I can’t remember the last time I slept. Not really slept, like a child.

The days blend as you get older. My children still face each day as a new adventure. But me – the ticking clock is my pulse and it never stops, weaving day and night into one seamless quickstep.

Every night there’s a whisper in my broken dreams. The voice is small and still; a child, or spirit. But I’m neither awake or asleep, and a gale blows in my soul and a fire burns in my head and I lie on shaky ground.

The truth is I’ve been running, day and night, year on year. Running away; from myself, from what I’ve become – the carnage and the triumph; running from you – king, queen, prophet, peasant. I want to please you, but I can’t stand your gaze. Don’t look at me, not now, not deeply.

But in this mountain cave, across this desert I’ve found Sinai. Origin, palladium, presence.

Time leaks here. I’ve got to get up, and wash up, and tidy up, and get down to work! There’s no time to lose, no time like the present. But time leaks and I’ll keep running. The clock ticks.

Dearest Rain, cleanse us; kill the empty fire, quell the wind and soften our shaky ground. For we chased a shadow, and now we’re so far from home.
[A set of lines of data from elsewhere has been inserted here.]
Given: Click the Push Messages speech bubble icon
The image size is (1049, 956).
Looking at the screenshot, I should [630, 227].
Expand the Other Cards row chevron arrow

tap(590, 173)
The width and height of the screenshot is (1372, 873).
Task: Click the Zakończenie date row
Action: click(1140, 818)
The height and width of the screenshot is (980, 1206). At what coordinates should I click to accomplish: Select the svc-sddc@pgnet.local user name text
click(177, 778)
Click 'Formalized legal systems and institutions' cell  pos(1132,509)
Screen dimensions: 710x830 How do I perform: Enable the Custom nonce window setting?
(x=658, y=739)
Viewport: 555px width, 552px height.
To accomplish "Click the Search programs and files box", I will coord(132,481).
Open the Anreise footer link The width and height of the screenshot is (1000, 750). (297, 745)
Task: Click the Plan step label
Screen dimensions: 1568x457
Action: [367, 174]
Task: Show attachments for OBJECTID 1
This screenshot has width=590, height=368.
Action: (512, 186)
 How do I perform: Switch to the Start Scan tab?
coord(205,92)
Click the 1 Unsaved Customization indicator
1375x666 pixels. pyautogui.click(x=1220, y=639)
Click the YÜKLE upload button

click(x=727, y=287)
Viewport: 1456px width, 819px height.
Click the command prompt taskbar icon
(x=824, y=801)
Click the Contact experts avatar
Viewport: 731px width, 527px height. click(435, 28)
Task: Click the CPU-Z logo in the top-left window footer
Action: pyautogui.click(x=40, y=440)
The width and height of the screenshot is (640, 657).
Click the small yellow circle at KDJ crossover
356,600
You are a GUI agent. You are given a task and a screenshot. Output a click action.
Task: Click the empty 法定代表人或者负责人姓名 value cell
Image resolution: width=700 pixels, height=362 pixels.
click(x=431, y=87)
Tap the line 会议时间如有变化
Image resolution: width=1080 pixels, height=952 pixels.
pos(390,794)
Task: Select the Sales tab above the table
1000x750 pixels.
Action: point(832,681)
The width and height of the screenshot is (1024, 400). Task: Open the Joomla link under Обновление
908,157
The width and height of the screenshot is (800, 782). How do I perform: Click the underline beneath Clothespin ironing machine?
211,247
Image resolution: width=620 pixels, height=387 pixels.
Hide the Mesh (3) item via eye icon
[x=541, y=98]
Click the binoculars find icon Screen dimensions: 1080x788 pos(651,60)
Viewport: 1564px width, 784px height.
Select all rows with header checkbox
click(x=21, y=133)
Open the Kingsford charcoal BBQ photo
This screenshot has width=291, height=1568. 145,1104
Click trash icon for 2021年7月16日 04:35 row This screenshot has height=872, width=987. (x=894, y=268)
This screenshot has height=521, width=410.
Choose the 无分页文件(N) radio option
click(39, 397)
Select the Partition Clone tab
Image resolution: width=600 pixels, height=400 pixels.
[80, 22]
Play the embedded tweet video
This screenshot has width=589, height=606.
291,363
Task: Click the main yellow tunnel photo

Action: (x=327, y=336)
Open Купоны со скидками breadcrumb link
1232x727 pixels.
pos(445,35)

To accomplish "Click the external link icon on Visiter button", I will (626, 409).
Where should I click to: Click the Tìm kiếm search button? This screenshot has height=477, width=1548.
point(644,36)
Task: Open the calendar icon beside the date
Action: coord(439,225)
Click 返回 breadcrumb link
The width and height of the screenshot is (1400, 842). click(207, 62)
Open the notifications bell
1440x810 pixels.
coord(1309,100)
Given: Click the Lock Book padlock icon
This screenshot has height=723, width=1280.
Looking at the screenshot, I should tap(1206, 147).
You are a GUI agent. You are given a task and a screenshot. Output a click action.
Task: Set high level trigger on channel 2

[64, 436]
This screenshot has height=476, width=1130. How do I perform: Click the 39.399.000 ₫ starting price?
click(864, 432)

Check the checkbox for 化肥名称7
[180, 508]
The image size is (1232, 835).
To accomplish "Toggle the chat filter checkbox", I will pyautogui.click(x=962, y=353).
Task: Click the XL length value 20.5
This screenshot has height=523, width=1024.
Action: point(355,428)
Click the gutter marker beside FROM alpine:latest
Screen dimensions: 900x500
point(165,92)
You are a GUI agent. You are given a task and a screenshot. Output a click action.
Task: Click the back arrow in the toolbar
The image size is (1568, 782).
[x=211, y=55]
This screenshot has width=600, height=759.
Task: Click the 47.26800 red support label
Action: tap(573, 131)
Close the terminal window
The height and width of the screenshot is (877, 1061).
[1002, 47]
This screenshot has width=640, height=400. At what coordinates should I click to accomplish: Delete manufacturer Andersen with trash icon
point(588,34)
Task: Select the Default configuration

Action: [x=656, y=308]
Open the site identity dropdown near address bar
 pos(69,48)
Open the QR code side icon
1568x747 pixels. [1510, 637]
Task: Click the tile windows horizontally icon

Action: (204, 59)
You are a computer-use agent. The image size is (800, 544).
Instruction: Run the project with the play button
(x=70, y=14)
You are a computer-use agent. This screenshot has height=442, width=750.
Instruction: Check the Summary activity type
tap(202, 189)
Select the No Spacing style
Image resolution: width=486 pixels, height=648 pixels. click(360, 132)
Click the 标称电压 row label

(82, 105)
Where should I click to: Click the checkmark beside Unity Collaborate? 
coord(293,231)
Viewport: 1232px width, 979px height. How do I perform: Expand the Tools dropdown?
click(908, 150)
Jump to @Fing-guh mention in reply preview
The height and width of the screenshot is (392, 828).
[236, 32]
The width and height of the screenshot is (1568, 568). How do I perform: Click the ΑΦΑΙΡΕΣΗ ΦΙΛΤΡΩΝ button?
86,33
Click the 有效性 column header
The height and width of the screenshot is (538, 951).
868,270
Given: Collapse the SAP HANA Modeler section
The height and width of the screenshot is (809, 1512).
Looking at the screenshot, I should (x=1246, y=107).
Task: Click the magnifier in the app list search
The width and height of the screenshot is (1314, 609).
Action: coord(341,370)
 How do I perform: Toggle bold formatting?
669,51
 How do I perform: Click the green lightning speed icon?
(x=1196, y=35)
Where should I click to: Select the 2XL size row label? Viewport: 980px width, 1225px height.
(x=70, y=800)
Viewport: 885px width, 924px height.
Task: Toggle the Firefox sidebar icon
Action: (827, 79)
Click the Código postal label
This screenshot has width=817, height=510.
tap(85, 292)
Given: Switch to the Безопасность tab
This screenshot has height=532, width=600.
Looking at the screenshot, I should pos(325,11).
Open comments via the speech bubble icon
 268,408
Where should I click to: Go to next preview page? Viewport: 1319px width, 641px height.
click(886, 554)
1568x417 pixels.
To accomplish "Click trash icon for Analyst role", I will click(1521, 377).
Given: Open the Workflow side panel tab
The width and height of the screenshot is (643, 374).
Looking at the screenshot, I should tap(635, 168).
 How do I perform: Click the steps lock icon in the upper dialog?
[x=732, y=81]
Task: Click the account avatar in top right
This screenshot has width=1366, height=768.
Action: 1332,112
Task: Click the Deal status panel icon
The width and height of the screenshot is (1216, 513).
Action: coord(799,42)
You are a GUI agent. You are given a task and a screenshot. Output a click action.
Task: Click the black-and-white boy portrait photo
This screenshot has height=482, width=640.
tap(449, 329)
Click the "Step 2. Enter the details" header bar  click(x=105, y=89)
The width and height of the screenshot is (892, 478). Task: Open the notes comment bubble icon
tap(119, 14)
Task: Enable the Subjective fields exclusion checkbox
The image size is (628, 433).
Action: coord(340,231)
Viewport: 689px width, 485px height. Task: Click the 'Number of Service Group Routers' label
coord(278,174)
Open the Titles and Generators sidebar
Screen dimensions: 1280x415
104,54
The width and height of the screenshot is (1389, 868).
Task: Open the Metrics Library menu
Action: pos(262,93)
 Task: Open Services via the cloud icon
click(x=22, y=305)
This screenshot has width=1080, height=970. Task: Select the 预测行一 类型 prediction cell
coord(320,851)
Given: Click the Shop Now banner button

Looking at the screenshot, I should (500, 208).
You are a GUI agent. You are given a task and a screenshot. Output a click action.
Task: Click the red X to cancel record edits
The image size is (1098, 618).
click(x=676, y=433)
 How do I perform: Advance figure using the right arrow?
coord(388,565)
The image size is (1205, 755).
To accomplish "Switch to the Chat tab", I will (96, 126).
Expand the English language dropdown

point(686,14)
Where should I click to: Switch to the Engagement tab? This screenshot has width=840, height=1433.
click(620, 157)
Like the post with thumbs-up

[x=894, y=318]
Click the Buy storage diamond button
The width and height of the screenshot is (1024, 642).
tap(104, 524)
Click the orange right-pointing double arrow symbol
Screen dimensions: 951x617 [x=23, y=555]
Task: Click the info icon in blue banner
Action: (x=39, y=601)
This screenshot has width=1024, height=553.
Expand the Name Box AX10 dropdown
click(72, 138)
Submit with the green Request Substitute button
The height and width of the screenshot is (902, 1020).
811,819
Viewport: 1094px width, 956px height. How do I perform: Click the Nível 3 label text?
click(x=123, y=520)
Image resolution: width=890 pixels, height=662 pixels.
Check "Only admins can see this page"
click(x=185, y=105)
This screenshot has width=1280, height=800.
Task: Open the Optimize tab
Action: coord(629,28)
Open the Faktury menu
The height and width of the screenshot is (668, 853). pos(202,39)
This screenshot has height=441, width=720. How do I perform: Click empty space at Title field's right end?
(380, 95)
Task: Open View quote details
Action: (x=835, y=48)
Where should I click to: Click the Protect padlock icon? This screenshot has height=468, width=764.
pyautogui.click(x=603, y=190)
From the archives. Inspired by the biblical story of Elijah in 1 Kings 13.  I wrote this back in 2013, after seven sleep-deprived years with young children and at a stage in my life where my work was exciting but also overwhelming. I had just turned 33, the age at which hobbits come of age. It became a threshold over which I felt a strong resonance. Coming of age and the accelerating clock are the backdrop to a poem that has been quietly important to my last 7 years.